ECB purchases of Irish and Portuguese bonds during the press briefing haven’t stamped out investor concern about the 21-month crisis spreading to Italy and Spain, whose yields soared to euro-era highs this week. European officials are trying to put a firewall around Europe’s third- and fourth-largest economies to avoid seeing them forced into seeking external aid.

Italian and Spanish 10-year bonds declined, pushing the yields as high as 6.23 percent and 6.33 percent, respectively.

The euro slipped after Trichet’s comments, falling to $1.4161 at 6:37 p.m. in Frankfurt from $1.4202 at the start of the news conference.

Market fallout from the debt crisis in Europe, the political standoff on the U.S. government’s borrowing limit and concern about slower global growth prompted central banks around the world to take action this week to protect their economies.

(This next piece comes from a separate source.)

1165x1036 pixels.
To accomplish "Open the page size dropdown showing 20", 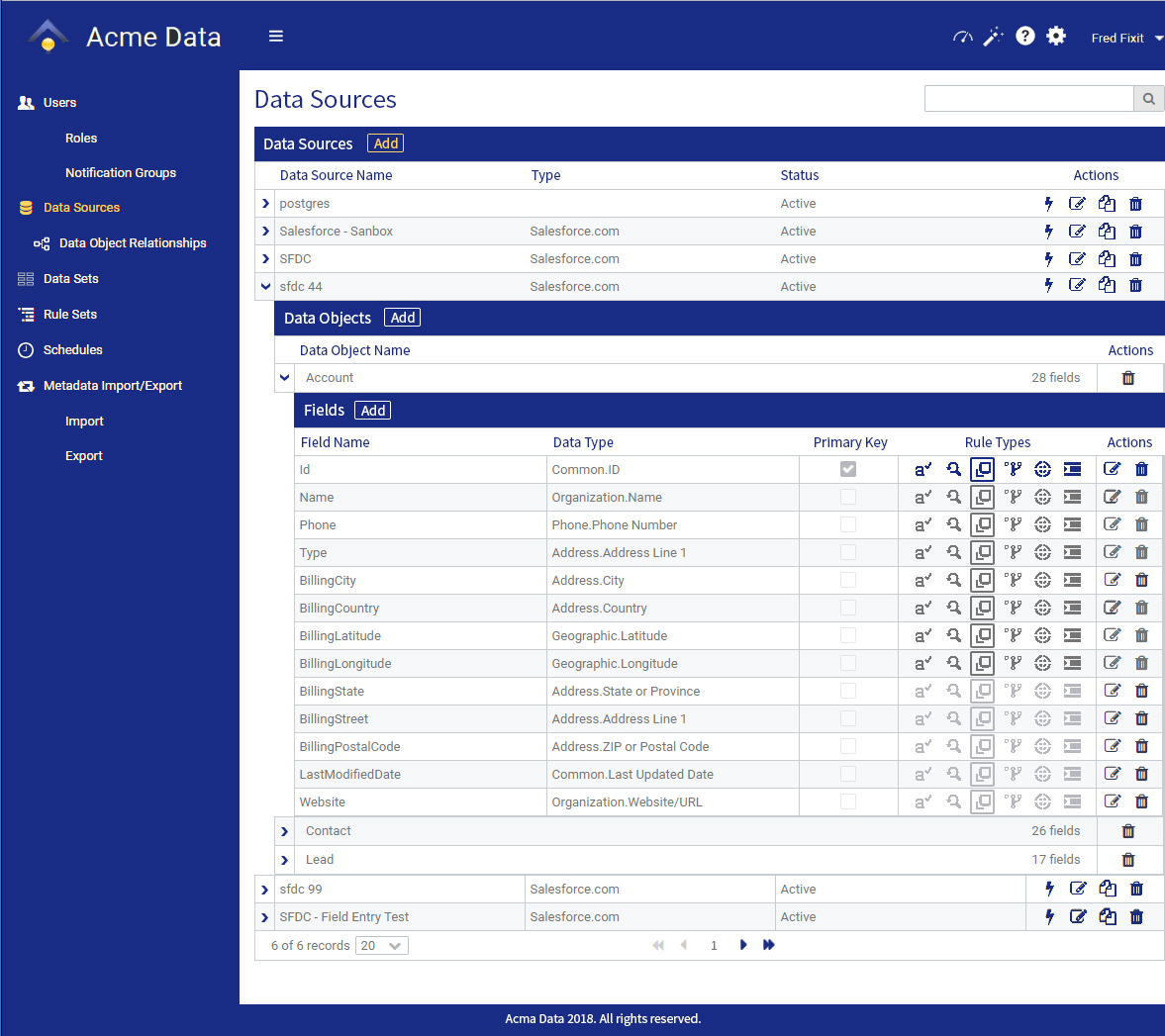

Wednesday, the Swiss central bank unexpectedly cut interest rates and said it will take steps to stem the franc’s record- breaking gains against the euro and the dollar. Thursday, Japan sold yen to halt an appreciation, while Turkey’s central bank reduced its key rate to a record low of 5.75 percent. The Bank of England kept its key rate at 0.5 percent.

European leaders last month agreed on a second bailout package for Greece that includes voluntary contributions from private-sector bondholders and widens the scope of the European rescue fund.

Governments must still ratify the plan, which would empower the European Financial Stability Facility to start buying debt on the secondary market.